How Many Eggs Should You Eat a Day?

If you’re unsure about the risks, for the most part, having one egg per day doesn’t seem to be harmful.

“I actually believe that the amount of sugar that you eat every day is worse than counting the amount of cholesterol that you're eating,” Blackford says.

Though it’s always important to think about your underlying health conditions or risks, along with other aspects of your diet that might be impacting your overall health.

Researchers of this 2015 study published in the Nutrients journal even state, the five decade long shift from eggs for breakfast to carbohydrate rich cereals might not have been the best approach to weight maintenance and probably contributed to our national obesity problem.”

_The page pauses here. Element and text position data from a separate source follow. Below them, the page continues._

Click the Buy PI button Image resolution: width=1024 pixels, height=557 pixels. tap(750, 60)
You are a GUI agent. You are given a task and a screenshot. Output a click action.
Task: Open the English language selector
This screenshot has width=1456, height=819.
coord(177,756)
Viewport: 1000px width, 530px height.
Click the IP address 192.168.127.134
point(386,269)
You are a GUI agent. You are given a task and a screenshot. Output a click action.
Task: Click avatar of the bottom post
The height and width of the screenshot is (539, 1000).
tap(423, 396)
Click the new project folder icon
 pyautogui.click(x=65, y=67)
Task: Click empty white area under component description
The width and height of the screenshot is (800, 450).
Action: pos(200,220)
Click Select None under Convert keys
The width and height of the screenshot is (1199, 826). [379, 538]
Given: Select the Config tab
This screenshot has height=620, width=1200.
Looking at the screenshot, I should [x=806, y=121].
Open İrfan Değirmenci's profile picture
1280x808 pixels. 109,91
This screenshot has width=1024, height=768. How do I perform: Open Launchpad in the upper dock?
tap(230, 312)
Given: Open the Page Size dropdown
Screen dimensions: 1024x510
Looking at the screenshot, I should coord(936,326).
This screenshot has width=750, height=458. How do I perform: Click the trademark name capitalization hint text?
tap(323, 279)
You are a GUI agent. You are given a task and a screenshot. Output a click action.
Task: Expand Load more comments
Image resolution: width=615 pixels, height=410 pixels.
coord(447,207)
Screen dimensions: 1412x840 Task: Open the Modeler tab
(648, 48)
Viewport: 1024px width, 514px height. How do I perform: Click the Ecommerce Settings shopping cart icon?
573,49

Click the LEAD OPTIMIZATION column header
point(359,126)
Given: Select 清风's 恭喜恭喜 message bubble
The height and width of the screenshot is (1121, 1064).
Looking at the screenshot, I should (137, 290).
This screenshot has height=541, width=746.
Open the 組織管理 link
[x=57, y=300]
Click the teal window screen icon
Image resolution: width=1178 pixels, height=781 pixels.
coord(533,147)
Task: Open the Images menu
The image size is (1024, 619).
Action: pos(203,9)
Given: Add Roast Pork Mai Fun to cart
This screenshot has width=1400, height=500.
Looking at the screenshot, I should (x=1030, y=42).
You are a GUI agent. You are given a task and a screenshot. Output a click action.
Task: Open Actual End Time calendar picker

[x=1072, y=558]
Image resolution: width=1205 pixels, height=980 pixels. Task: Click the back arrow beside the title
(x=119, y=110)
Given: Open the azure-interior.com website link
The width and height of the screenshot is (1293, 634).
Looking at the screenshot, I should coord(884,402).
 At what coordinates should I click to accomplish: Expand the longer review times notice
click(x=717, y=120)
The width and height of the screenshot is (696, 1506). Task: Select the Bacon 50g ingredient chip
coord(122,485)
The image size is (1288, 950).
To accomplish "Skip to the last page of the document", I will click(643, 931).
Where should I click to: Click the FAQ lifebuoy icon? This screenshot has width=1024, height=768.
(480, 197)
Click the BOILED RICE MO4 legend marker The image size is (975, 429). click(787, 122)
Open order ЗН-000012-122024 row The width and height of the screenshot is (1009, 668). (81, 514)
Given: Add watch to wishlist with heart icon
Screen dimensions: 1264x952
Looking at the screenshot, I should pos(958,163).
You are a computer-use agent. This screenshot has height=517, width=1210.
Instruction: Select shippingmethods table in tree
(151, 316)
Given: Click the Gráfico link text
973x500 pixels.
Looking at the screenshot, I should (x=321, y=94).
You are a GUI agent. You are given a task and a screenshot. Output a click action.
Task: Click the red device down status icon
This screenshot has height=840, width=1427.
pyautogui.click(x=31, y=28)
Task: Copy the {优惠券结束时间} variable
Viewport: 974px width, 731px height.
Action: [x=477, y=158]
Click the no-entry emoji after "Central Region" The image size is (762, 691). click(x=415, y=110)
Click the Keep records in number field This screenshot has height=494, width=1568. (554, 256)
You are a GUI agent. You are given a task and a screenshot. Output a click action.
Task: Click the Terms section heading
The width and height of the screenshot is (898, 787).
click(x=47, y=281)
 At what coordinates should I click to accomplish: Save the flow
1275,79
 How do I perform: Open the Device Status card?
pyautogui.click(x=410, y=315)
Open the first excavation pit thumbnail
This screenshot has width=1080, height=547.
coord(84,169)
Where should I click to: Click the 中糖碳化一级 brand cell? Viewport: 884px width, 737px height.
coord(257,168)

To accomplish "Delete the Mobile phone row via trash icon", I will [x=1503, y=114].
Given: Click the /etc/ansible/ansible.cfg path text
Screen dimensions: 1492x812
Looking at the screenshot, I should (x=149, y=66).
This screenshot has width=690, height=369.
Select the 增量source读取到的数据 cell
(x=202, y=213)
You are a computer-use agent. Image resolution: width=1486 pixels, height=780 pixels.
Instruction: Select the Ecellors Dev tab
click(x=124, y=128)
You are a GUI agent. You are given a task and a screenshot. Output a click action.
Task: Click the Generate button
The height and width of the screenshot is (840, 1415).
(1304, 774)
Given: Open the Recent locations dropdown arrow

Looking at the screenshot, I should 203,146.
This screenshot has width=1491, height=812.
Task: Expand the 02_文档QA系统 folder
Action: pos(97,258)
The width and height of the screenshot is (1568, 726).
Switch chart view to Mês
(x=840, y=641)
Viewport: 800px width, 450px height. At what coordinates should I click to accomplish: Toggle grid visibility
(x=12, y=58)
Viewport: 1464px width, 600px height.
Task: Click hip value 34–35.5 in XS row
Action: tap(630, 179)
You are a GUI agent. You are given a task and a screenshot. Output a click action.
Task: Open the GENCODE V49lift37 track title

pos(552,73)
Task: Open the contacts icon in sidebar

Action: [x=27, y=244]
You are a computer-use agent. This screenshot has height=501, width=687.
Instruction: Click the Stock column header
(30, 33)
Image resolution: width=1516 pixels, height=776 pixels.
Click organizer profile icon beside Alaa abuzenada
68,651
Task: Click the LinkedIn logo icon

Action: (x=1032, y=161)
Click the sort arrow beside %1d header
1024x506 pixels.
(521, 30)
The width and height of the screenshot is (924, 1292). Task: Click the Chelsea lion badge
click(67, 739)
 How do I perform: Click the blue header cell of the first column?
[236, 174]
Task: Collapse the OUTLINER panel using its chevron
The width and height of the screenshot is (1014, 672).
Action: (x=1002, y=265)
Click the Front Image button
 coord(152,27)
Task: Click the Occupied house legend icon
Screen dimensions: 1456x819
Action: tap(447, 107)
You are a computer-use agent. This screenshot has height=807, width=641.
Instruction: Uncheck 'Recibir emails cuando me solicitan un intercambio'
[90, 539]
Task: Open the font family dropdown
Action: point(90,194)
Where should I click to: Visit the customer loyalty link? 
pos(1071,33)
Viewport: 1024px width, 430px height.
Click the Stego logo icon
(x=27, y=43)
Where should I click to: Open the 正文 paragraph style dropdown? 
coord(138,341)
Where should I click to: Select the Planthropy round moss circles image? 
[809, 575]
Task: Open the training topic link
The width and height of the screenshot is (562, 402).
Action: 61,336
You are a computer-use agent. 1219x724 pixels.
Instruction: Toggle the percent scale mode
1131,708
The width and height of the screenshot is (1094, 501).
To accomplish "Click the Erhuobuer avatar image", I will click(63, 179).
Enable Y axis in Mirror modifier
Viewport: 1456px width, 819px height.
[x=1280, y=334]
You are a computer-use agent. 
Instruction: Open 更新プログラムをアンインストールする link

Read More: 4 Science-Backed Diets to Improve Your Health

Is Milk Good For You?

Still, many of us gravitate towards cereal and dairy milk as a quick and easy breakfast. Dairy products, which include yogurt, milk, and cheese, can have a bad reputation too. You might even opt for non-dairy milk as a substitute.

Blackford explains that dairy milk has many benefits. For example, it contains high amounts of protein and can help muscle growth and repair. It’s also beneficial for overall growth and development in children and is a great source of calcium, which helps support our bones.

Is Yogurt Good for You?

Yogurt can be high in protein, along with many other health benefits, but watch out for the added sugars, Blackford says. For example, even yogurts that say, “made with fruit,” tend to be mainly added sugar. Instead, try opting for one that has no added sugar, and if possible, Blackford recommends adding a small serving of fresh fruit instead. Many cereals today are highly processed and contain high amounts of added sugars.

Read More: Is Milk Bad for You? Here's What the Science Says

What Will You Choose for Breakfast?

Clearly, this idea of breakfast has changed over the years and can vary. Not only are eggs and dairy a good source of nutrients and protein, but “you can find them in your tiniest food markets, to your biggest grocery stores,” Blackford explains.

Despite when you choose to eat, whether first thing in the morning or later in the day, Blackford says she feels very strongly about having eggs and dairy as part of a healthy diet every day.

“I think eggs and dairy hit a lot of things that are important for our body to properly function,” Blackford says. If you have allergies or can’t eat eggs or dairy, there are other options or substitutes out there. She even recommends doubling down on your dairy if you can’t eat eggs.